§ Activities:
1. In the article about Emily's piano lessons, why did Emily want to move her lessons to a bigger space in a commercial location? Answer in one to three sentences.
2. Write a continuation of the article about Emily's piano lessons, starting after its final sentence.

§ Document extract:
Emily said, “I posted on Facebook.” She advertised lessons for children in the surrounding areas to come to her house for lessons. Her daughter came up with the name Mrs. B on the Keys, and her friend gave her a baby grand piano. He said, “As long as you use this to teach children, it’s yours.”

The word took off, but she was still unsure what the future held.

Jackson Public School was shocked that she did not sign up for the next semester. She enrolled the students into private classes in her home, and the number of students started to grow. Emily was still not sure that this was the correct approach.

Although the Brandon’s home had the space and purifiers to keep the air in her home clean, she was uncomfortable with the number of students coming in and out of her family’s home.

She thought she would feel better if she had a bigger space in a commercial location. She started thinking. After getting a reference from a family member, she reached out to Communities Unlimited, Entrepreneurship Management Consultant Marnell Love.

Emily was concerned about her business affecting her family. “I did not want to get in a hole.” She said. Marnell and Emily worked through the numbers, they produced a plan, and she discussed it with her family.

Emily and Marnell began the process of researching locations, but kept coming up empty. “Everything was expensive.” She explained.

A friend recommended Highland Village, a high-end shopping center in Jackson, and Emily’s first response was the same, too expensive. After researching and talking to the owner, she realized it might work.

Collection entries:
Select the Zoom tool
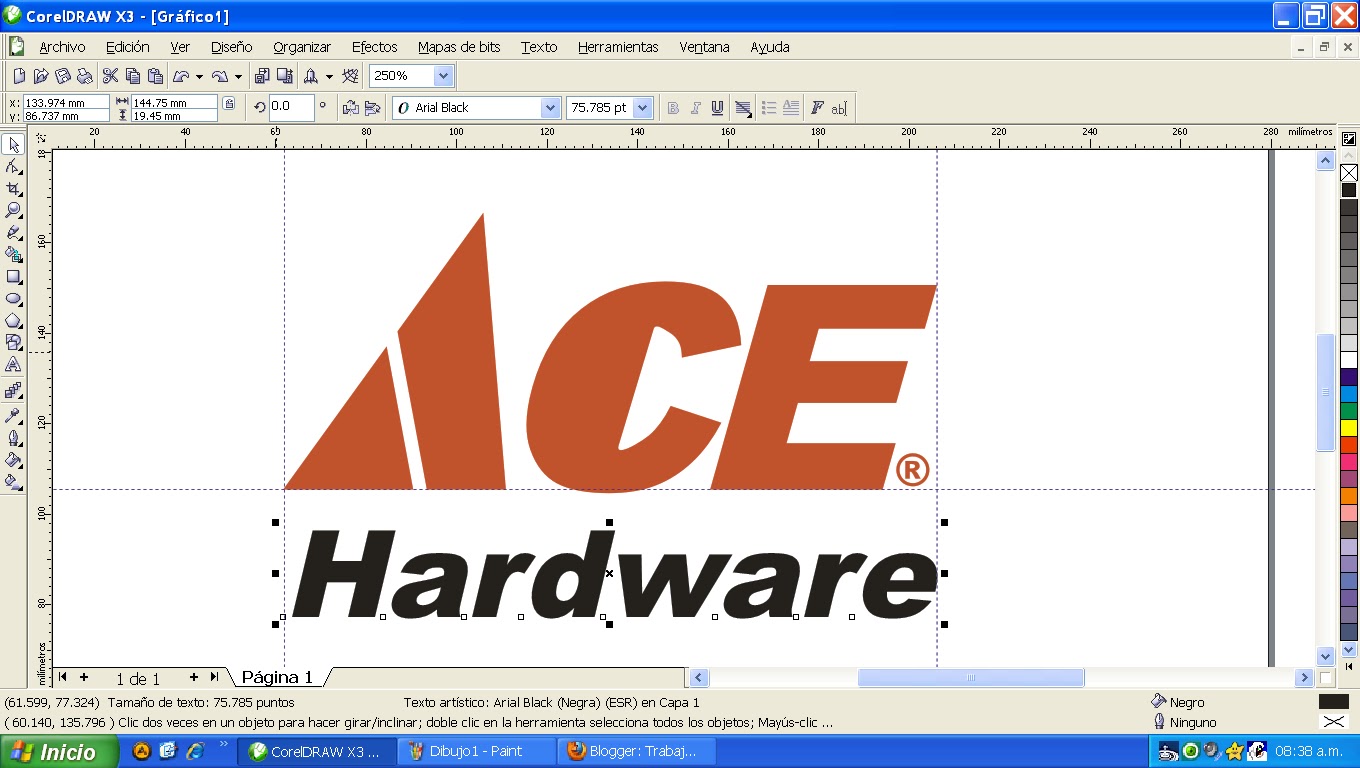The height and width of the screenshot is (768, 1360). coord(13,211)
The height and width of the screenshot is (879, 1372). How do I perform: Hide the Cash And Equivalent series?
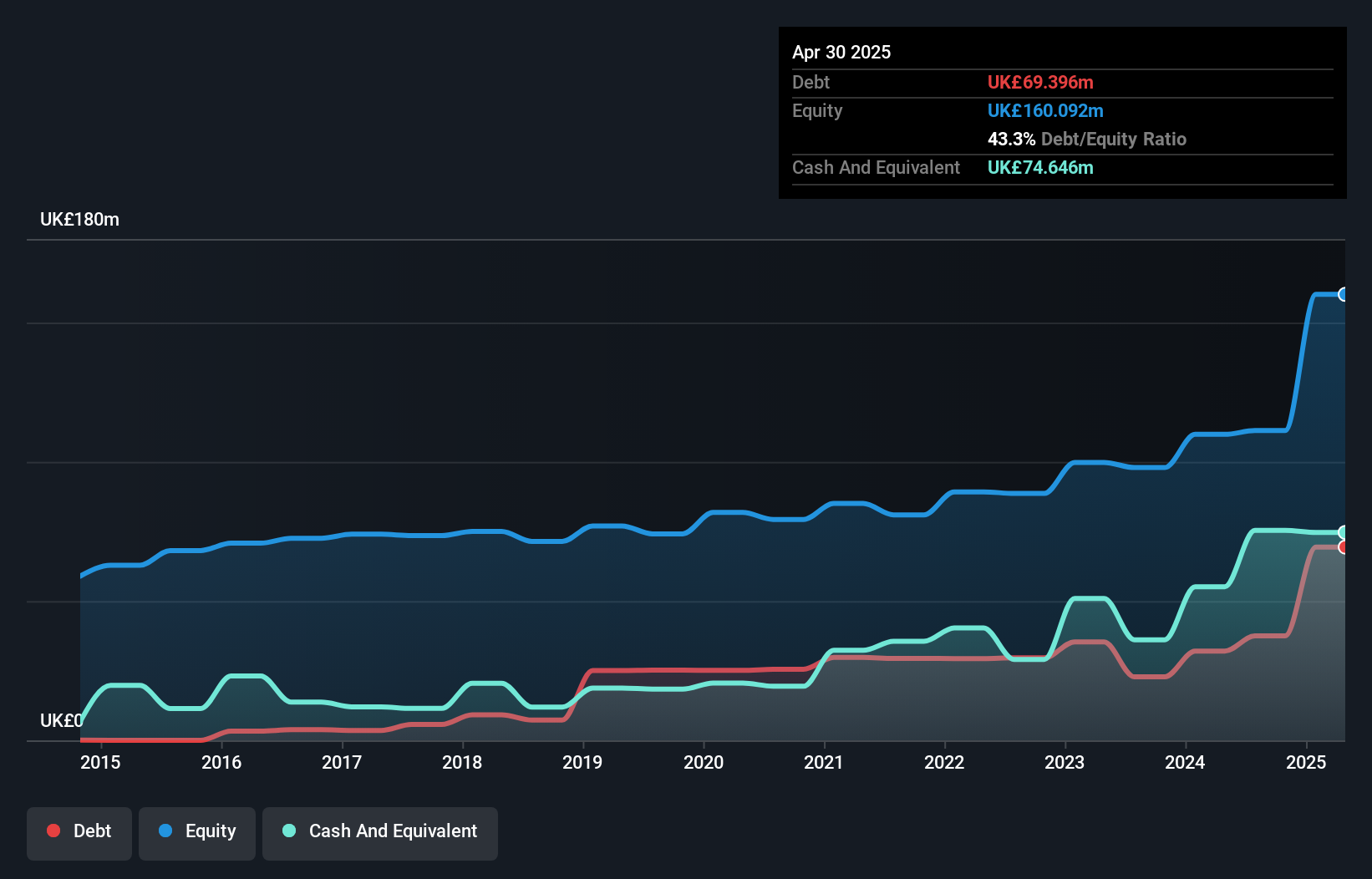point(380,832)
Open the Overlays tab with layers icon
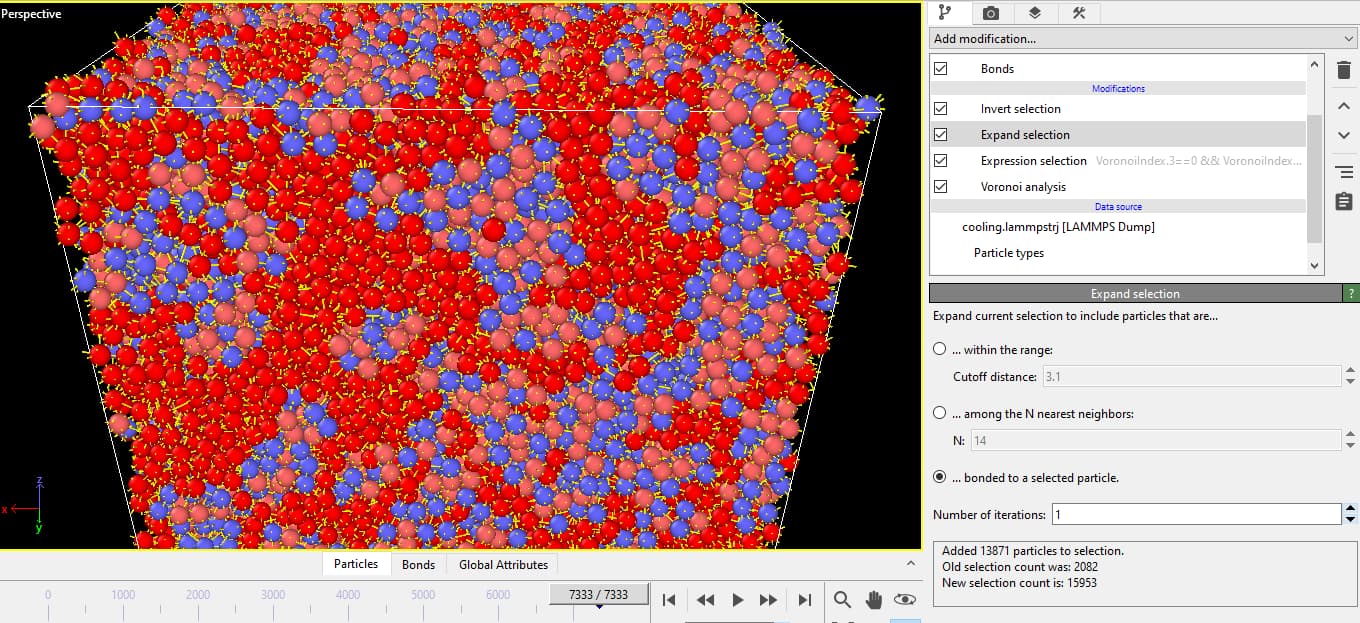 coord(1034,13)
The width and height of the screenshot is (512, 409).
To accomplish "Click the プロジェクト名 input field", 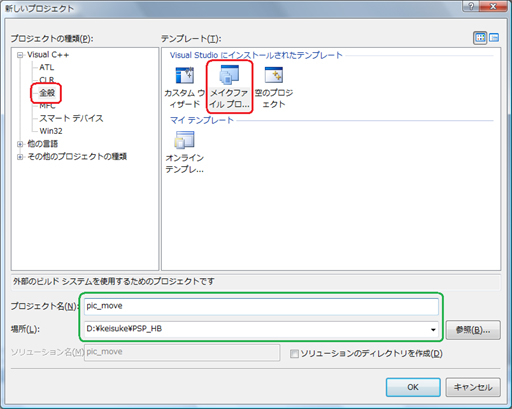I will 261,306.
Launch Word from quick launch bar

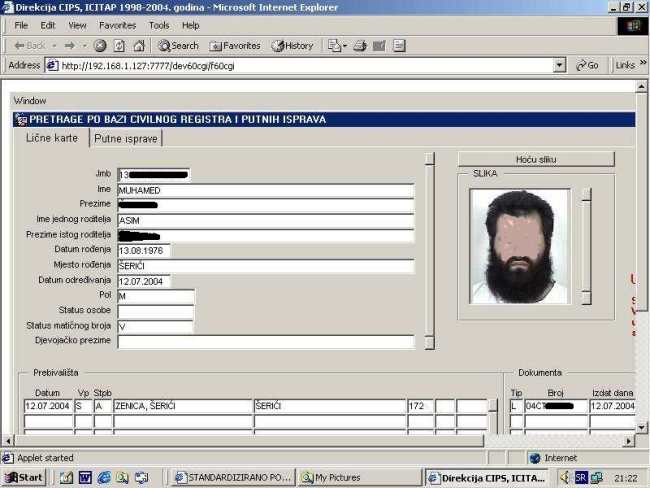(x=85, y=478)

§ Responses:
1. Emily was uncomfortable with the number of students coming in and out of her family's home, even though the home had the space and purifiers to keep the air clean. She thought she would feel better with a bigger space in a commercial location.

2.
The next few weeks turned into one hurdle after another. Yes, she could afford it, but the location needed sound continuation. She could not afford the extra cost. She decided to look elsewhere and started to get discouraged, but Highland Village did not give up. They contacted her again and offered her a space that already had sound continuation due to another tenant’s needs. She saw this as a blessing, and things started looking up.

Emily Brandon speaking to customers at her Grand Opening
Emily Brandon speaking to customers at her Grand Opening

Emily started discovering that her journey was always one thing after another. Still, her perseverance and determination kept her going, and the doors that were closing on her opened to bigger and brighter things. She started to feel like she was in the right places at the correct times because she met people who could work alongside her on her new project. She was also coming into opportunities for the new location, and small miracles seemed to start coming out of the woodwork. So many people were in her corner. Emily moved forward with opening her studio at Highland Village and started interviewing her staff.

Things were coming together, and she could see the results.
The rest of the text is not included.